L’avion est immobilisé dans un hangar à Ezeiza juste à l’extérieur de Buenos Aires depuis le 8 juin, date à laquelle les autorités argentines ont saisi les passeports des membres d’équipage.

L’équipage fait également l’objet d’une enquête au Paraguay, où l’avion a atterri le mois dernier, a déclaré la procureure générale Sandra Quiñónez. L’enquête a été ouverte après que René Fernández, un ancien procureur qui dirige le Secrétariat national anticorruption du Paraguay, ait appelé à une enquête sur l’avion, qui a passé trois jours à Ciudad del Este, près de la frontière avec l’Argentine.

On soupçonne que la cargaison de l’avion était “une façade” qui cachait la véritable raison de son séjour au Paraguay, a déclaré Fernández à une chaîne de télévision locale.

Esteban Aquino, chef de l’agence de renseignement du Paraguay, a déclaré lundi à une station de radio argentine qu’ils étaient particulièrement inquiets lorsqu’ils ont appris que l’avion avait éteint son transpondeur sur plusieurs segments de ses vols.

L’équipage inhabituellement important de l’avion a également soulevé des soupçons au Paraguay, mais ce n’est qu’après que l’avion a quitté le pays pour transporter des cigarettes à Aruba que les responsables ont appris qu’il “appartenait à une société iranienne qui est suspendue avec des sanctions par le département du Trésor américain”, a déclaré le ministre de l’Intérieur du Paraguay.
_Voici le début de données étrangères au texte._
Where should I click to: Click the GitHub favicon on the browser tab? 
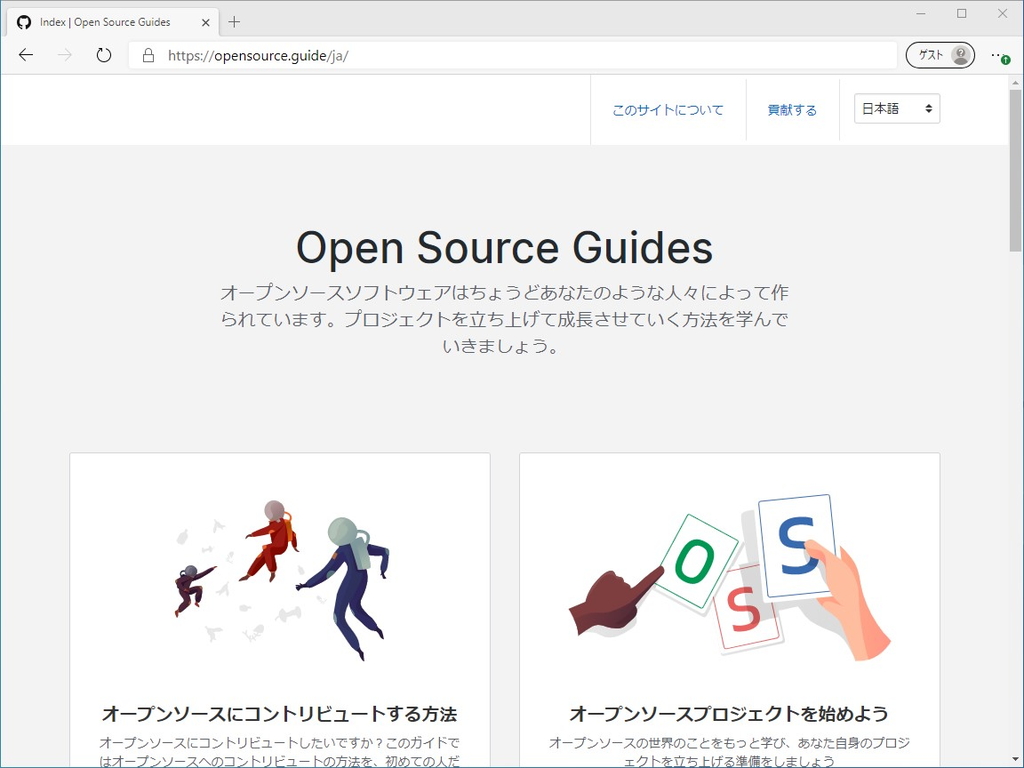coord(23,21)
Federico González a déclaré plus tôt ce mois-ci.

L’ambassade d’Israël en Uruguay a exprimé mercredi sa “préoccupation” au sujet de l’avion qui “était jusqu’à récemment utilisé par la compagnie iranienne Mahan Air”.

Dans un communiqué de presse, l’ambassade a déclaré que certains des membres de l’équipage iranien “étaient directement impliqués dans le trafic d’armes vers la Syrie et l’organisation terroriste Hezbollah du Liban”.